WHAT THE TASK ASKS:
Each line from the one containing "Expand the sun.security.jca.Providers" through the last line of the records below is to be repeated as written, with nothing added.

# # # # #

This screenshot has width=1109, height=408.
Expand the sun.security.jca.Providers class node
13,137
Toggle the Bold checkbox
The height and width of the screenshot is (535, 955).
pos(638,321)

# # # # #

COMPLETED TASK:
Expand the sun.security.jca.Providers class node
13,137
Toggle the Bold checkbox
The height and width of the screenshot is (535, 955).
pos(638,321)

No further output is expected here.